(RECORD EXCERPTS begins)

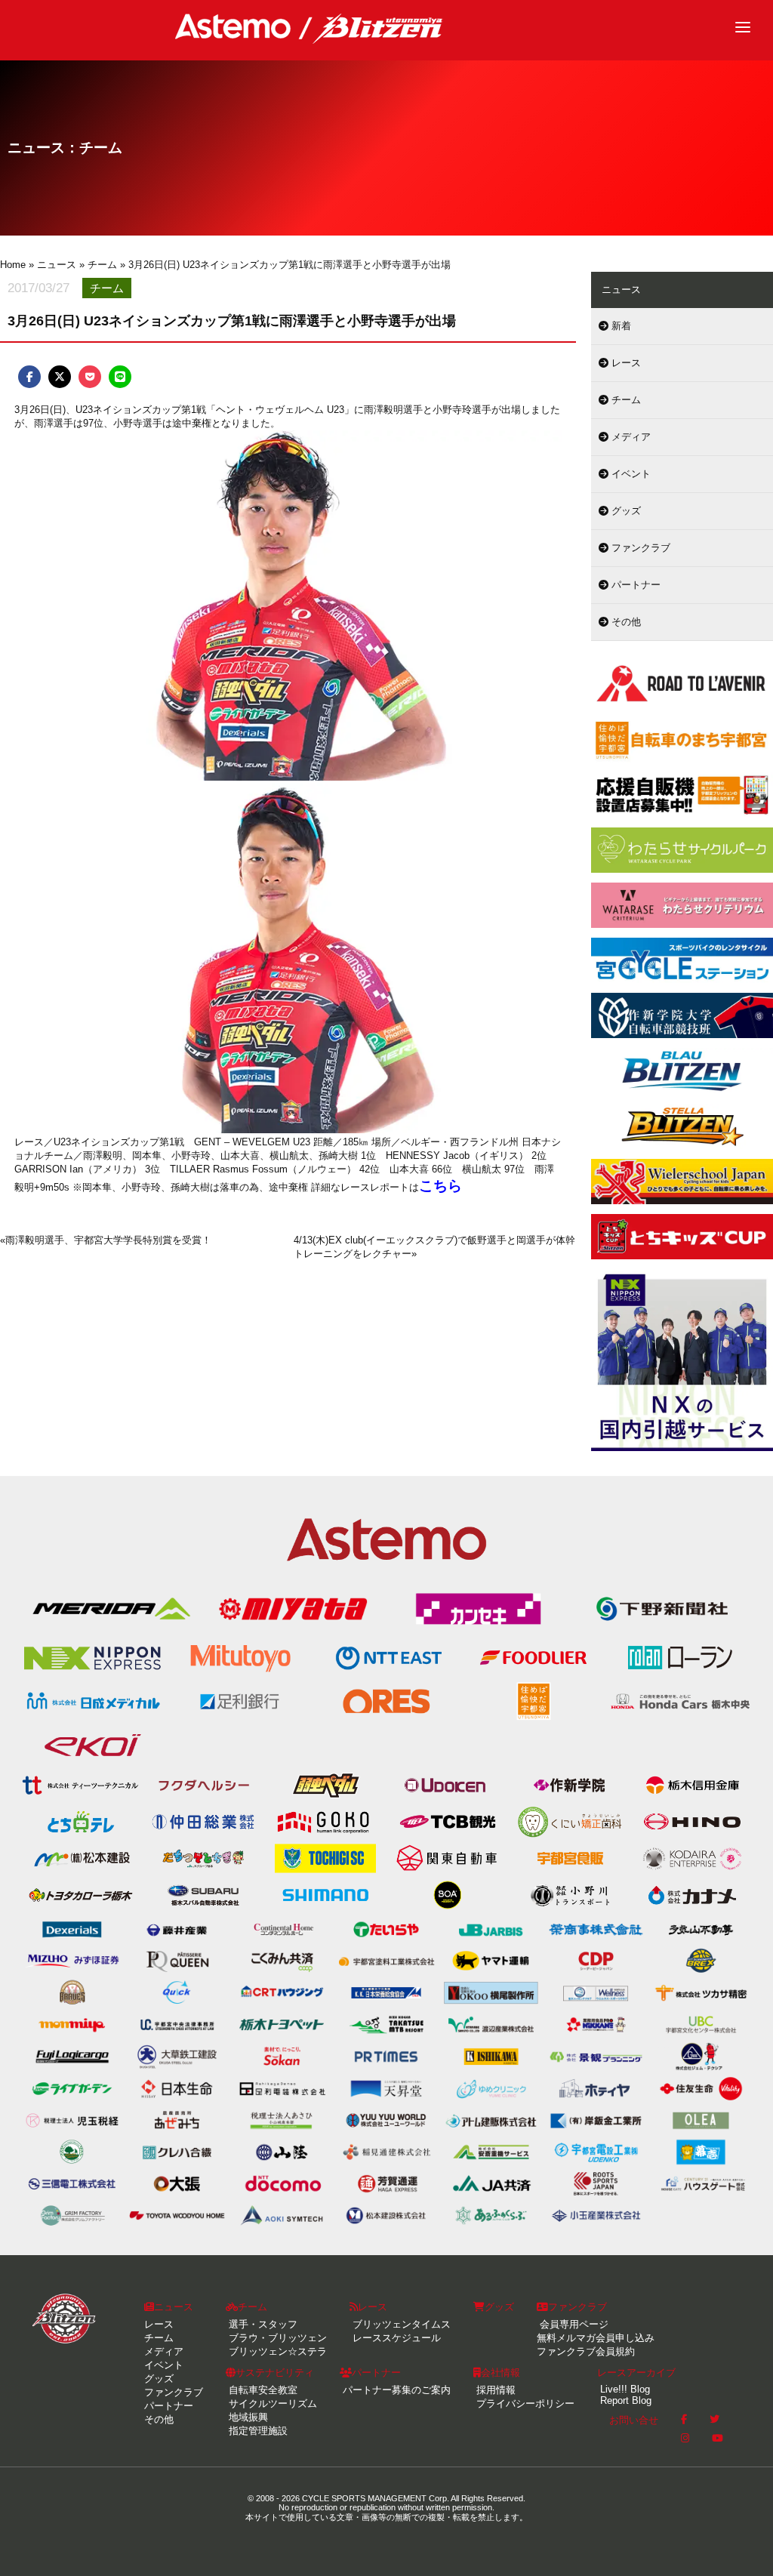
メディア (629, 436)
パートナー (634, 584)
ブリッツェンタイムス (400, 2324)
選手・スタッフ (261, 2324)
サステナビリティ (275, 2372)
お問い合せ (633, 2420)
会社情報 (500, 2372)
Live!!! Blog (623, 2389)
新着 (619, 325)
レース (624, 362)
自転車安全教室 (261, 2390)
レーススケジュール (395, 2337)
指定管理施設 (257, 2430)
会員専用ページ (572, 2324)
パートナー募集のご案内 (395, 2390)
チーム (624, 399)
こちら (440, 1186)
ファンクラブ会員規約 (586, 2351)
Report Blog (624, 2400)
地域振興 (247, 2417)
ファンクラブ (639, 547)
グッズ (624, 510)
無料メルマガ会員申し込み (595, 2337)
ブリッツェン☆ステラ (276, 2351)
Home (13, 264)
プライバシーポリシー (523, 2403)
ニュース (173, 2307)
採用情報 (494, 2390)
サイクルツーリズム (271, 2403)
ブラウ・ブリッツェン (276, 2337)
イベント (629, 473)
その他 (624, 621)
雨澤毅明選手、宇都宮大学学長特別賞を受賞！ (108, 1240)
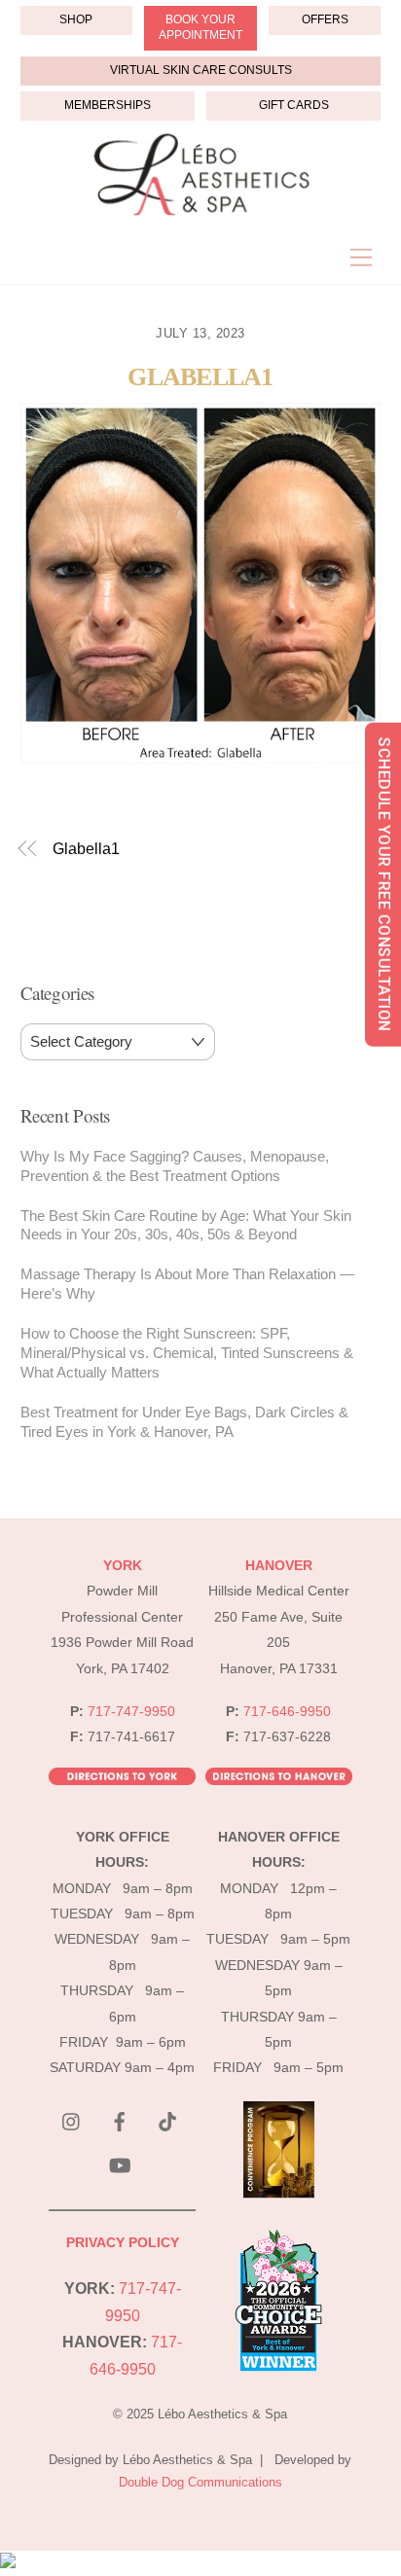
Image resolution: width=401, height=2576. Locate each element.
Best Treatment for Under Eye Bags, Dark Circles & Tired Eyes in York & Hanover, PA (184, 1422)
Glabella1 (200, 377)
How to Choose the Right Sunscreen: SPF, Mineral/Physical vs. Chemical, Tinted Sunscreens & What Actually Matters (186, 1352)
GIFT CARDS (294, 105)
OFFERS (325, 19)
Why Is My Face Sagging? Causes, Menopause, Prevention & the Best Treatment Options (174, 1166)
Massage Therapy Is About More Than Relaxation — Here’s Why (187, 1284)
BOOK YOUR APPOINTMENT (200, 27)
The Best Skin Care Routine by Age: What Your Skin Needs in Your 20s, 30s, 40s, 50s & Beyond (185, 1225)
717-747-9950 (131, 1711)
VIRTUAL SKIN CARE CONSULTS (201, 70)
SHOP (75, 19)
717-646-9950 (287, 1711)
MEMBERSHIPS (107, 105)
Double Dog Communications (200, 2482)
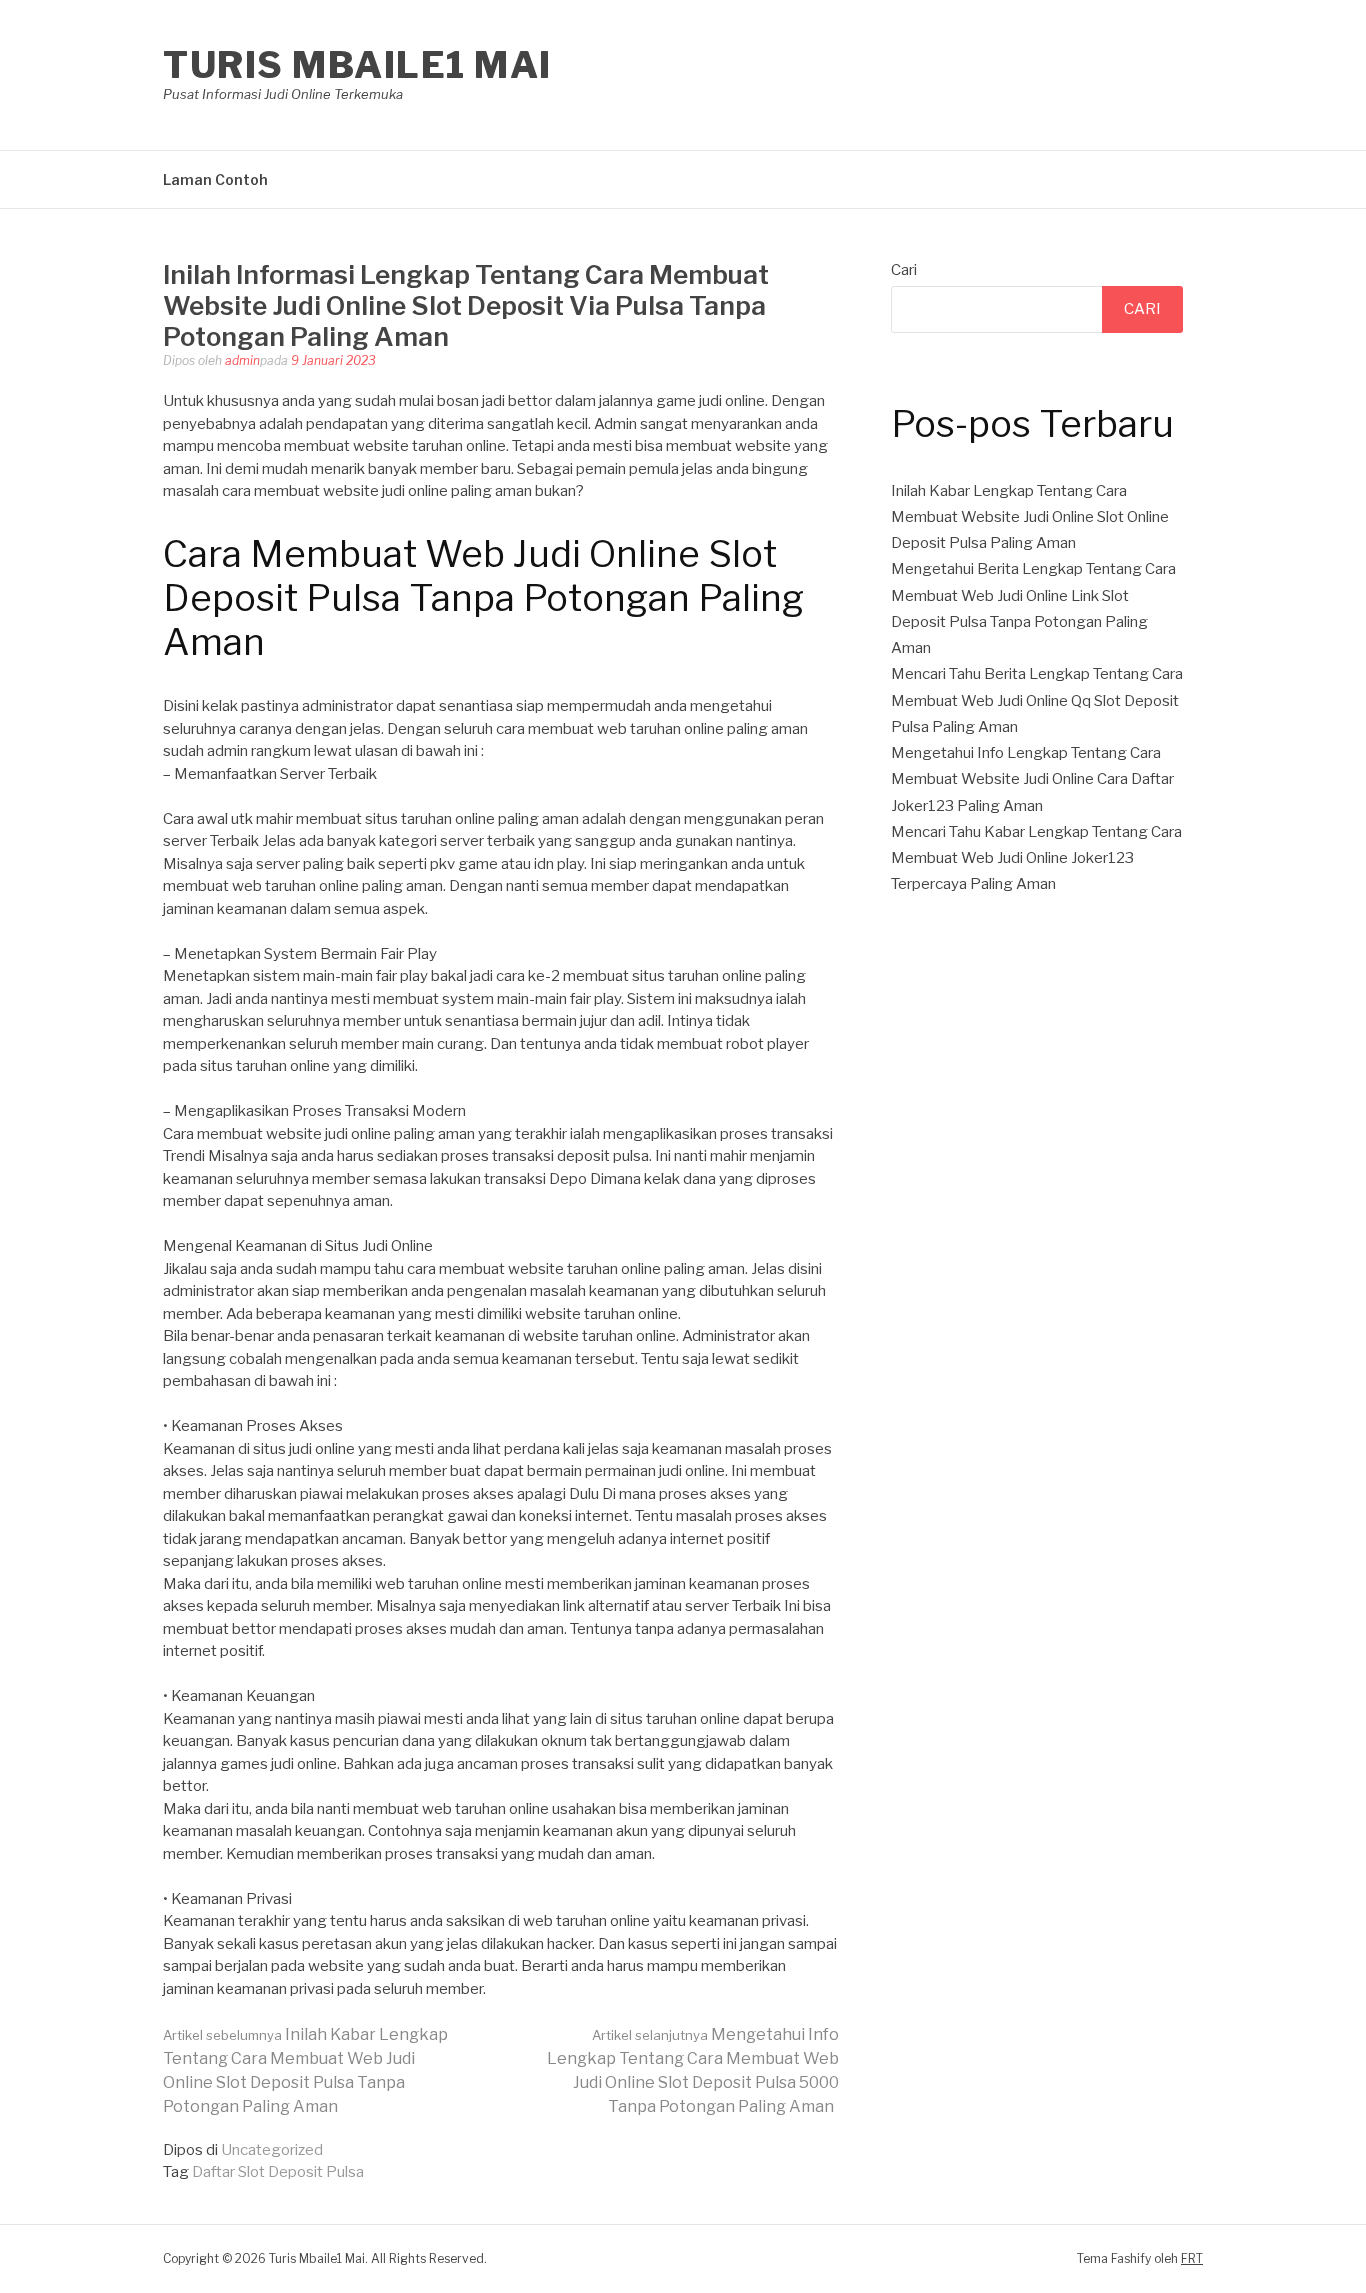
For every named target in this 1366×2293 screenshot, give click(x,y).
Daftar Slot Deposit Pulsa (278, 2172)
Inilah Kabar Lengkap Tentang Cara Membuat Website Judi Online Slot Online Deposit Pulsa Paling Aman (1030, 517)
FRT (1192, 2258)
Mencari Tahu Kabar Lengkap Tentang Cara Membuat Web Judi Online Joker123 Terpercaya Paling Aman (1036, 858)
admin (242, 360)
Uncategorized (272, 2150)
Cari (904, 270)
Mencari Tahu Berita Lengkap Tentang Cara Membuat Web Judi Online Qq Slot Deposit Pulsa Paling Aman (1037, 700)
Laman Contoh (215, 179)
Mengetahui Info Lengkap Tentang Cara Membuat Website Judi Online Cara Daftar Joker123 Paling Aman (1032, 779)
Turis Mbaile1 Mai (357, 65)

(RECORD EXCERPTS ends)

YOUR OBJECTIVE — Restate the lines above from the one containing "GIFT CARDS (294, 105)" through the one containing "Cari (904, 270)", inclusive, exactly and without pictures.

ANSWER BOX —
GIFT CARDS (294, 105)
OFFERS (325, 19)
Why Is My Face Sagging? Causes, Menopause, Prevention & the Best Treatment Options (174, 1166)
Massage Therapy Is About More Than Relaxation — Here’s Why (187, 1284)
BOOK YOUR APPOINTMENT (200, 27)
The Best Skin Care Routine by Age: What Your Skin Needs in Your 20s, 30s, 40s, 50s & Beyond (185, 1225)
717-747-9950 (131, 1711)
VIRTUAL SKIN CARE CONSULTS (201, 70)
SHOP (75, 19)
717-646-9950 (287, 1711)
MEMBERSHIPS (107, 105)
Double Dog Communications (200, 2482)
For every named target in this 1366×2293 screenshot, give click(x,y).
Daftar Slot Deposit Pulsa (278, 2172)
Inilah Kabar Lengkap Tentang Cara Membuat Website Judi Online Slot Online Deposit Pulsa Paling Aman (1030, 517)
FRT (1192, 2258)
Mencari Tahu Kabar Lengkap Tentang Cara Membuat Web Judi Online Joker123 Terpercaya Paling Aman (1036, 858)
admin (242, 360)
Uncategorized (272, 2150)
Cari (904, 270)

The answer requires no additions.